> [Records from a pointing dataset]
↓

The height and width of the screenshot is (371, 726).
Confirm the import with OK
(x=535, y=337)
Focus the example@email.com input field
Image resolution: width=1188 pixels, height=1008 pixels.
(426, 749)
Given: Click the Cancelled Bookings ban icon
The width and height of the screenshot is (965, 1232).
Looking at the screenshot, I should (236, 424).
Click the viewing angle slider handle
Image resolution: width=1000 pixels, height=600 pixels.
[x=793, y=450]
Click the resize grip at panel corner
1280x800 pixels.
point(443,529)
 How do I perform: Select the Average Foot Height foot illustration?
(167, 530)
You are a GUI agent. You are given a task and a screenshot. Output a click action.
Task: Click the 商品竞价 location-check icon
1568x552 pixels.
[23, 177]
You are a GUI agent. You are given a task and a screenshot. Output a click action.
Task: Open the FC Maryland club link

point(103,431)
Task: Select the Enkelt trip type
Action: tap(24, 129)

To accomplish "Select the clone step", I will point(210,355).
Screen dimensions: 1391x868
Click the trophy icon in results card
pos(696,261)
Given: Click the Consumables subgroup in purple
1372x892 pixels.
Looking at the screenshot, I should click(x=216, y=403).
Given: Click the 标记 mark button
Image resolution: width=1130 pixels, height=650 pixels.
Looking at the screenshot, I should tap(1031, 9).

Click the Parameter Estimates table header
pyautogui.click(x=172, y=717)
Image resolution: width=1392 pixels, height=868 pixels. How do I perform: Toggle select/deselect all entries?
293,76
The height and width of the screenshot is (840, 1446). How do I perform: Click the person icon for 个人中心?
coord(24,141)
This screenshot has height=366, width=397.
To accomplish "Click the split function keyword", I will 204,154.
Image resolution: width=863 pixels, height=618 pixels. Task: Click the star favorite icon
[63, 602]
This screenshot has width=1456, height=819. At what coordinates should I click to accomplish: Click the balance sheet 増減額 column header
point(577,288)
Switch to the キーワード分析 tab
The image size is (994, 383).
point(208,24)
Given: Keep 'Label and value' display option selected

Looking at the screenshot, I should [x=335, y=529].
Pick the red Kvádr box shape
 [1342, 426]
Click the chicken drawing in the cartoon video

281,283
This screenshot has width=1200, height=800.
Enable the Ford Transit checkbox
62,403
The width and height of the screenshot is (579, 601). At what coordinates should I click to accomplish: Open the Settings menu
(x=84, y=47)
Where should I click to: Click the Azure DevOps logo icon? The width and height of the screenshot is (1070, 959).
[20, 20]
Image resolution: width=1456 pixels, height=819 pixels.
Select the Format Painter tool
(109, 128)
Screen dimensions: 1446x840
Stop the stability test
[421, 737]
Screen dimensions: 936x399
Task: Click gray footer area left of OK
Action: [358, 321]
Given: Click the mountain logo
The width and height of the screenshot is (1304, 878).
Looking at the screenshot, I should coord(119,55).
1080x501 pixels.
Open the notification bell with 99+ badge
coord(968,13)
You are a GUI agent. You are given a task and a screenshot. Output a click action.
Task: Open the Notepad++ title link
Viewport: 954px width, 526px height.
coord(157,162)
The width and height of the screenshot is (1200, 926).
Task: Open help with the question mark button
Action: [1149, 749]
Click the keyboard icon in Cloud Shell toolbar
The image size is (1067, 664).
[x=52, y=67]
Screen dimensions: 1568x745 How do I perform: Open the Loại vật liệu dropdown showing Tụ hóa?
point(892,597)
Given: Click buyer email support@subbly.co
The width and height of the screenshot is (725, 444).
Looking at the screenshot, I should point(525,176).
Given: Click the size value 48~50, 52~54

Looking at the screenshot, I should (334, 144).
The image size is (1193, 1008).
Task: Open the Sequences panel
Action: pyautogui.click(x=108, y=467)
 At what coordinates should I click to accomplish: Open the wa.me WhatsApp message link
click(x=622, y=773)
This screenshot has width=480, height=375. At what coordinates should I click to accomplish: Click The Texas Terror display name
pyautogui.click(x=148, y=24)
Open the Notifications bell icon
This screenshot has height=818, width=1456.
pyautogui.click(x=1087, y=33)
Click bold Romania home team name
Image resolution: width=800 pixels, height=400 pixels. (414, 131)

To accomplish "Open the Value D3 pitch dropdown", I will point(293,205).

↑

> [TASK REQUIREMENTS] Reproduce the lines above, swapping every "How do I perform" for "How can I carry out" and leaving everything else untouched.

> [EXERCISE ANSWER]
The height and width of the screenshot is (371, 726).
Confirm the import with OK
(x=535, y=337)
Focus the example@email.com input field
Image resolution: width=1188 pixels, height=1008 pixels.
(426, 749)
Given: Click the Cancelled Bookings ban icon
The width and height of the screenshot is (965, 1232).
Looking at the screenshot, I should (236, 424).
Click the viewing angle slider handle
Image resolution: width=1000 pixels, height=600 pixels.
[x=793, y=450]
Click the resize grip at panel corner
1280x800 pixels.
point(443,529)
 How can I carry out: Select the Average Foot Height foot illustration?
(167, 530)
You are a GUI agent. You are given a task and a screenshot. Output a click action.
Task: Click the 商品竞价 location-check icon
1568x552 pixels.
[23, 177]
You are a GUI agent. You are given a task and a screenshot. Output a click action.
Task: Open the FC Maryland club link

point(103,431)
Task: Select the Enkelt trip type
Action: tap(24, 129)

To accomplish "Select the clone step", I will point(210,355).
Screen dimensions: 1391x868
Click the trophy icon in results card
pos(696,261)
Given: Click the Consumables subgroup in purple
1372x892 pixels.
Looking at the screenshot, I should click(x=216, y=403).
Given: Click the 标记 mark button
Image resolution: width=1130 pixels, height=650 pixels.
Looking at the screenshot, I should tap(1031, 9).

Click the Parameter Estimates table header
pyautogui.click(x=172, y=717)
Image resolution: width=1392 pixels, height=868 pixels. How can I carry out: Toggle select/deselect all entries?
293,76
The height and width of the screenshot is (840, 1446). How can I carry out: Click the person icon for 个人中心?
coord(24,141)
This screenshot has height=366, width=397.
To accomplish "Click the split function keyword", I will 204,154.
Image resolution: width=863 pixels, height=618 pixels. Task: Click the star favorite icon
[63, 602]
This screenshot has width=1456, height=819. At what coordinates should I click to accomplish: Click the balance sheet 増減額 column header
point(577,288)
Switch to the キーワード分析 tab
The image size is (994, 383).
point(208,24)
Given: Keep 'Label and value' display option selected

Looking at the screenshot, I should [x=335, y=529].
Pick the red Kvádr box shape
 [1342, 426]
Click the chicken drawing in the cartoon video

281,283
This screenshot has width=1200, height=800.
Enable the Ford Transit checkbox
62,403
The width and height of the screenshot is (579, 601). At what coordinates should I click to accomplish: Open the Settings menu
(x=84, y=47)
Where should I click to: Click the Azure DevOps logo icon? The width and height of the screenshot is (1070, 959).
[20, 20]
Image resolution: width=1456 pixels, height=819 pixels.
Select the Format Painter tool
(109, 128)
Screen dimensions: 1446x840
Stop the stability test
[421, 737]
Screen dimensions: 936x399
Task: Click gray footer area left of OK
Action: [358, 321]
Given: Click the mountain logo
The width and height of the screenshot is (1304, 878).
Looking at the screenshot, I should coord(119,55).
1080x501 pixels.
Open the notification bell with 99+ badge
coord(968,13)
You are a GUI agent. You are given a task and a screenshot. Output a click action.
Task: Open the Notepad++ title link
Viewport: 954px width, 526px height.
coord(157,162)
The width and height of the screenshot is (1200, 926).
Task: Open help with the question mark button
Action: [1149, 749]
Click the keyboard icon in Cloud Shell toolbar
The image size is (1067, 664).
[x=52, y=67]
Screen dimensions: 1568x745 How can I carry out: Open the Loại vật liệu dropdown showing Tụ hóa?
point(892,597)
Given: Click buyer email support@subbly.co
The width and height of the screenshot is (725, 444).
Looking at the screenshot, I should point(525,176).
Given: Click the size value 48~50, 52~54

Looking at the screenshot, I should (334, 144).
The image size is (1193, 1008).
Task: Open the Sequences panel
Action: pyautogui.click(x=108, y=467)
 At what coordinates should I click to accomplish: Open the wa.me WhatsApp message link
click(x=622, y=773)
This screenshot has width=480, height=375. At what coordinates should I click to accomplish: Click The Texas Terror display name
pyautogui.click(x=148, y=24)
Open the Notifications bell icon
This screenshot has height=818, width=1456.
pyautogui.click(x=1087, y=33)
Click bold Romania home team name
Image resolution: width=800 pixels, height=400 pixels. (414, 131)

To accomplish "Open the Value D3 pitch dropdown", I will point(293,205).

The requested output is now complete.